Drame de Crans-Montana : la Suisse "fabrique" de la peau pour les grands brûlés
Depuis le drame qui a frappé la station de Crans-Montana, laissant derrière lui un lourd bilan humain, une autre bataille se joue, plus silencieuse mais tout aussi intense, dans les laboratoires d'Épalinges, révèle Le Figaro. C'est ici que se situe le Centre de production cellulaire (CPC) du Centre hospitalier universitaire vaudois (CHUV), une structure unique sur le continent, désormais sous pression maximale pour offrir une chance de survie aux victimes les plus gravement touchées.
Face à l'afflux de blessés, dont certains souffrent de brûlures sur plus de 60% de leur corps et même jusqu'à 80 %, la médecine traditionnelle atteint ses limites. Pour ces patients, la greffe classique est impossible faute de zone donneuse suffisante. C'est là qu'intervient la haute technologie médicale : le CPC est une véritable usine biologique capable de multiplier les cellules pour recréer une barrière cutanée vitale.
Une mobilisation inédite pour la seule fabrique européenne
Alors que ce laboratoire traite habituellement une vingtaine de dossiers par an, l'événement a bouleversé la cadence. En quelques jours seulement, l'équipe a reçu 15 demandes de fabrication de peau, une situation exceptionnelle rapporte l'AFP.
Pour faire face à cet afflux, le personnel a dû adapter ses horaires. "On travaille sept jours sur sept", confie Laurent Carrez, pharmacien responsable technique au CPC, cité par nos confrères. Ce laboratoire européen est la seule structure de cette envergure capable de répondre à une telle demande simultanée. Cette réactivité est cruciale : la culture cellulaire au CHUV après l'incendie est devenue le dernier espoir pour les victimes dont le pronostic vital est engagé.
Multiplier la surface cutanée par mille
La technique employée relève de la prouesse scientifique. Les médecins prélèvent un minuscule échantillon de peau saine, souvent de la taille d'un timbre-poste. Au-delà de 50 ou 60 % de surface brûlée, "on est obligé de cultiver dans des laboratoires la peau parce qu'on n'y arriverait pas simplement en utilisant la peau saine qui reste", explique le Dr Olivier Pantet, spécialiste des grands brûlés au CHUV.

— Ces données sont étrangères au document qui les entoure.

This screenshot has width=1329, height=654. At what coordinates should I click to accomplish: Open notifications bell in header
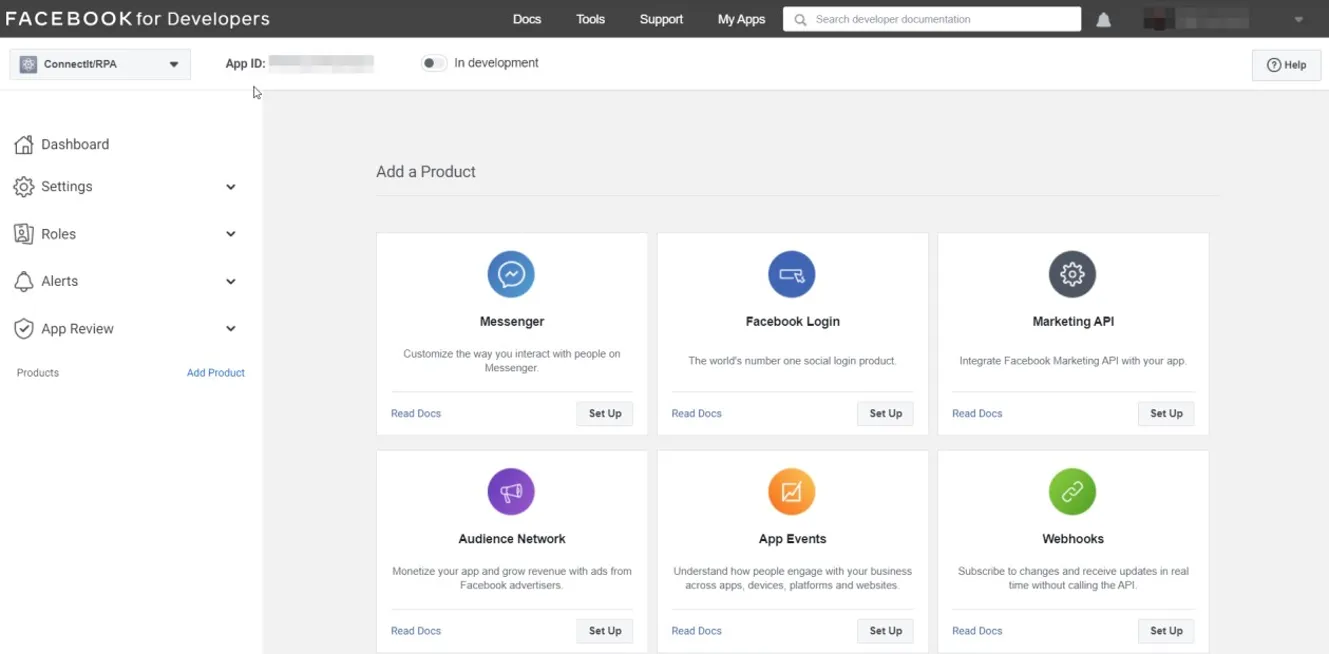coord(1103,20)
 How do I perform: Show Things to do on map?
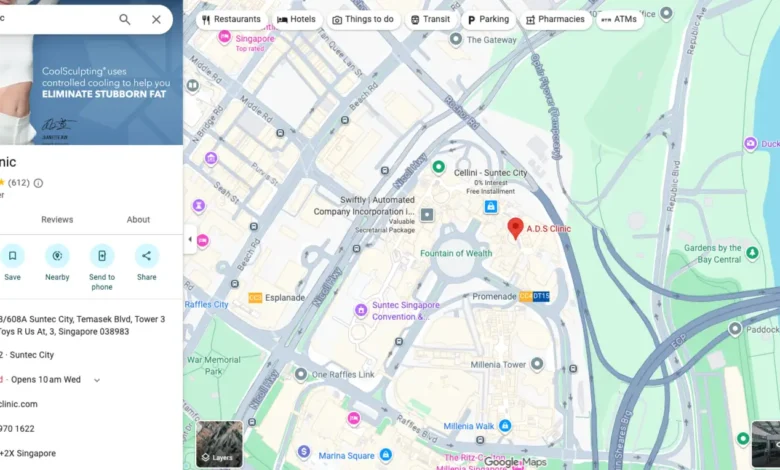point(363,19)
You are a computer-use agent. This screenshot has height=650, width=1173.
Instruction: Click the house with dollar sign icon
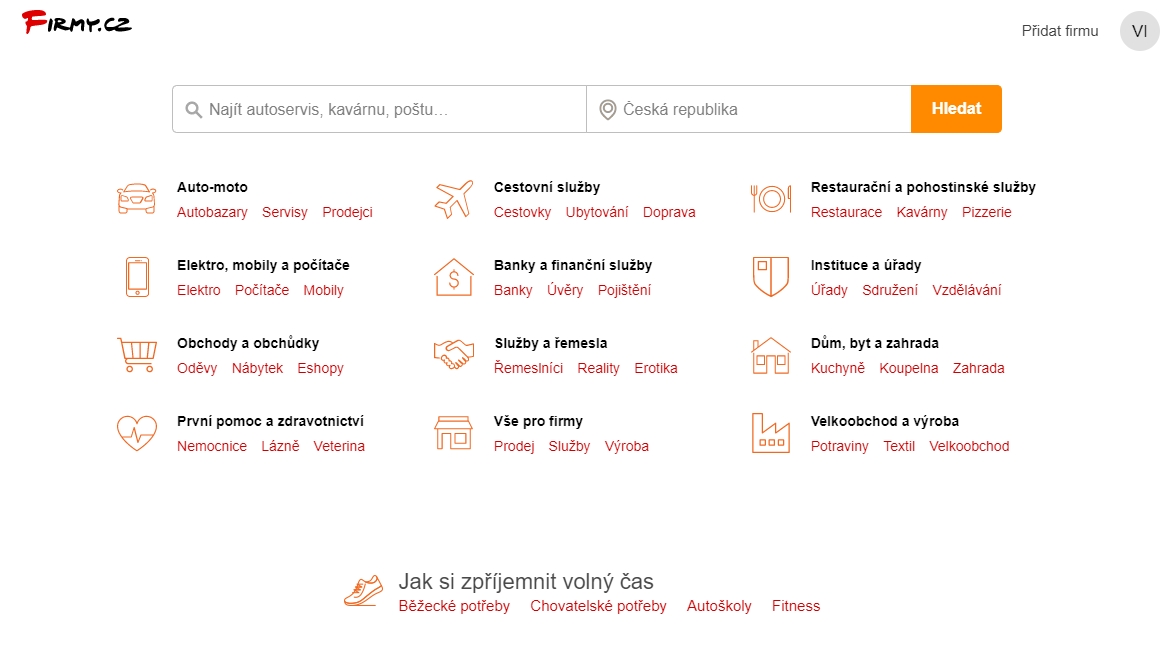coord(454,277)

"À partir de 10 centimètres carrés de peau saine, nous sommes capables de produire entre 1 et 3 lots de 2600 centimètres carrés. Les 2600 centimètres carrés représentent un dos à peu près en termes de surface" indique Laurent Carrez. Cette technique nécessite cependant une patience absolue : les cellules doivent maturer en incubateur. Au terme d'environ trois semaines, on obtient des feuillets translucides et fragiles. Comme le précise Stéphanie Droz-Georget, biologiste au CHUV, ces tissus "n'ont pas de pores et la pilosité y est absente". Si l'aspect esthétique diffère de la peau originelle, la fonction barrière est assurée, et surtout, le procédé limite totalement le risque de rejet de la greffe autologue de peau, puisque les cellules appartiennent au patient lui-même.
La course contre la montre post-opératoire
Une fois les feuillets de peau cultivés, la logistique est cruciale. Le délai de fabrication de la peau pour les grands brûlés impose un timing chirurgical serré : dès que la culture est prête, elle doit être greffée immédiatement sur le patient stabilisé. Mais avant cela, rapporte Le Figaro, "En attendant ces greffes, les médecins peuvent notamment appliquer sur les zones brûlées des pansements hermétiques, des morceaux de peau de donneurs décédés ou de peau de poisson." Selon les experts interrogés par la RTS, le succès n'est jamais garanti à 100%, les médecins se déclarant satisfaits si "80% des greffes prennent" sur les zones lésées.
La suite du parcours est une épreuve d'endurance. Les soins post-opératoires, notamment les changements de pansements, sont si douloureux qu'ils nécessitent souvent une anesthésie générale. De plus, la culture de peau autologue pour les grands brûlés n'est que la première étape d'une reconstruction longue de plusieurs années, impliquant une rééducation intensive pour éviter que la nouvelle peau ne bride les mouvements.